Chretien's final argument is actually her best but she spends the least time on it.
And then, of course, there is the issue of military spending. At a time when the Pentagon is looking for billions of dollars in cuts, imagine the cost savings that could be realized by not shuffling the military deck every few years. The benefits of such a shift likely would lead to greater job satisfaction and better retention.
The cost savings from making fewer moves could be huge. That was the main consideration behind the Air Force's decision to make assignments longer a few years ago. Basically, Chretien and I agree that longer assignments and fewer moves could benefit the system. But we should be careful what we ask for.
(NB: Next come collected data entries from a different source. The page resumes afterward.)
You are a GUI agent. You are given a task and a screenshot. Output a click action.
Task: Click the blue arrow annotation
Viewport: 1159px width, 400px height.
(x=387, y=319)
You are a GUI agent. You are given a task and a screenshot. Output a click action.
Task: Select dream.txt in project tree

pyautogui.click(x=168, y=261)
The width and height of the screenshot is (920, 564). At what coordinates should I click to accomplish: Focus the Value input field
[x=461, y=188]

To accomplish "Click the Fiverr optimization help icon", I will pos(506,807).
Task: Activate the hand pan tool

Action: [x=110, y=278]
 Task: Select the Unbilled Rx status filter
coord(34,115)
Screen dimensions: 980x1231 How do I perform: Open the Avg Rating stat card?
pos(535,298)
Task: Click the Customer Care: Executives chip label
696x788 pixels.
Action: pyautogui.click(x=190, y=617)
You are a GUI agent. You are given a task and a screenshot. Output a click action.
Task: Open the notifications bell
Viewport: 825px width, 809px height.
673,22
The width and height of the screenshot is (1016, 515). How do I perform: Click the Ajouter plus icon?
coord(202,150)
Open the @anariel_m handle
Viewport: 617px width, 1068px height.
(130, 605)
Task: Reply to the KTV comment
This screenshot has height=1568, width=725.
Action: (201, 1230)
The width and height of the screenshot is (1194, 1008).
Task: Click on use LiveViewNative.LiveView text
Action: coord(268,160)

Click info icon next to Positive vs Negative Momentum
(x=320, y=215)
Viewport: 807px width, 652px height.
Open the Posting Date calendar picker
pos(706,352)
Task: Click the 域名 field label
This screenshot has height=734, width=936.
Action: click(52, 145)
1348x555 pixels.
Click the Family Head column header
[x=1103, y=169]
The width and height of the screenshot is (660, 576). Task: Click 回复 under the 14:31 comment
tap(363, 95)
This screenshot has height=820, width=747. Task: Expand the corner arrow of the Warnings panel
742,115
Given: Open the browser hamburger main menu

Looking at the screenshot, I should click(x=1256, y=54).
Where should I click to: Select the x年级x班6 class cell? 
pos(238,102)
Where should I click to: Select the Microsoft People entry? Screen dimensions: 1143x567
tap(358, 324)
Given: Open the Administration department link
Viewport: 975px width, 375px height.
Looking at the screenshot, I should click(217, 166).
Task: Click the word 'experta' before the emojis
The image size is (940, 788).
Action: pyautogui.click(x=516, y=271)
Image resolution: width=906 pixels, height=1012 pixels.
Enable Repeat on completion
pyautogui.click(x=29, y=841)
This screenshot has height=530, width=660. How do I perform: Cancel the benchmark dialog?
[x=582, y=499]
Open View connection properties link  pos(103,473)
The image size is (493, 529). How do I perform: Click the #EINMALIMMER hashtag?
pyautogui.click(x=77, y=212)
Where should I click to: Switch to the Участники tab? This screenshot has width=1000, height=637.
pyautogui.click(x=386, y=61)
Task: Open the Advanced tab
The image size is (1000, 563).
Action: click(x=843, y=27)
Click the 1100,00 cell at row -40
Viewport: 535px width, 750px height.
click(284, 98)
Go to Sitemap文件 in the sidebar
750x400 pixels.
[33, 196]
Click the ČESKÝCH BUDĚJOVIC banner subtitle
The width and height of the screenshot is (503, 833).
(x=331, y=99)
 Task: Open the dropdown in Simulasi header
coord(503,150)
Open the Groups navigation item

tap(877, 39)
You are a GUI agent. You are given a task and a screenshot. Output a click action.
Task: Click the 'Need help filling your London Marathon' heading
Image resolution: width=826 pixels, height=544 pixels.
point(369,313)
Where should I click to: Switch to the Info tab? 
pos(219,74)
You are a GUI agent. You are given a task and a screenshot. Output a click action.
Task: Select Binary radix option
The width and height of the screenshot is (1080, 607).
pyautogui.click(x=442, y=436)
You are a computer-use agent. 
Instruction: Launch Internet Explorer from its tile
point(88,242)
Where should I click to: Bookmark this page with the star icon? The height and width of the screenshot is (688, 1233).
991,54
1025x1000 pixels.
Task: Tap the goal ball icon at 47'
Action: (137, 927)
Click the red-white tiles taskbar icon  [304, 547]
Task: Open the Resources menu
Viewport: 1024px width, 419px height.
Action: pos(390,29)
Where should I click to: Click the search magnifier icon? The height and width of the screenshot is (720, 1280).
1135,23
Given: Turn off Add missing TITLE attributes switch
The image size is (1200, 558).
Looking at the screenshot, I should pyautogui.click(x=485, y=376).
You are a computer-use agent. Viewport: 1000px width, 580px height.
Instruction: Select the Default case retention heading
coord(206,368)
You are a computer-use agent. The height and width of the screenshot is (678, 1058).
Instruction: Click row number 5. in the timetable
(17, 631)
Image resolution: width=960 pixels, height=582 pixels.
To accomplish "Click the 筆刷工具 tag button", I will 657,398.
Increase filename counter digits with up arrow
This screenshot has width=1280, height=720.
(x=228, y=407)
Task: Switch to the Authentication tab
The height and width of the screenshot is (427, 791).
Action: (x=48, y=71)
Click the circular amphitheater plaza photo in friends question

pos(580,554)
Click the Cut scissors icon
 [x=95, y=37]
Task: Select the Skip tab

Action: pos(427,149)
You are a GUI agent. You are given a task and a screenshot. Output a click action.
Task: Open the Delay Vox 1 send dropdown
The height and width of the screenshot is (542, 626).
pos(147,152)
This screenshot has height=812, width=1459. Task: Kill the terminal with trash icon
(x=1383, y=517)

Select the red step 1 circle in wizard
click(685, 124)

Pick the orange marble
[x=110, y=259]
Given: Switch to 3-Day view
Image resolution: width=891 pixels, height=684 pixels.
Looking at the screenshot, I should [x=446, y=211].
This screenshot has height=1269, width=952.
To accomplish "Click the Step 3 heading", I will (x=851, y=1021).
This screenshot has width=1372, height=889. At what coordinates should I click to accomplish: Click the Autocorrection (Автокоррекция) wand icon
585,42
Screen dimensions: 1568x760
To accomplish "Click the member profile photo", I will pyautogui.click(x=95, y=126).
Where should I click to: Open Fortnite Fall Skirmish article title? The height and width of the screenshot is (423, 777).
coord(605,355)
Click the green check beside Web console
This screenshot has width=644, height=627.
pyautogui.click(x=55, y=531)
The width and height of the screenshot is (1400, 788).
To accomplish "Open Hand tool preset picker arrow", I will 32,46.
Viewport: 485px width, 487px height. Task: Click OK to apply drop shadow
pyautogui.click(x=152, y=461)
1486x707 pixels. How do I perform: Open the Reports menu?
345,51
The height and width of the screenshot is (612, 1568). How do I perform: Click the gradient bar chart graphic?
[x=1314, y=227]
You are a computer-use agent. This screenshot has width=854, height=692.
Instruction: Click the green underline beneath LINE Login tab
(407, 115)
Overall, the military benefits from moving people around. Our nation benefits from it as well. Imagine if people from Texas were only assigned to bases in Texas. Or that people from the North were never assigned to bases in the South or the East or the West. Our military serves as a cultural exchange within our own nation. As life in the United States becomes more politically polarized, we need to know one another like we never have before. And the military provides that opportunity by moving us often and my moving us away from home.
In short, Chretian is asking for the wrong thing. We need a military that moves and we need the opportunity for spouses to work and have careers. I just don't think keeping families in one place is the answer.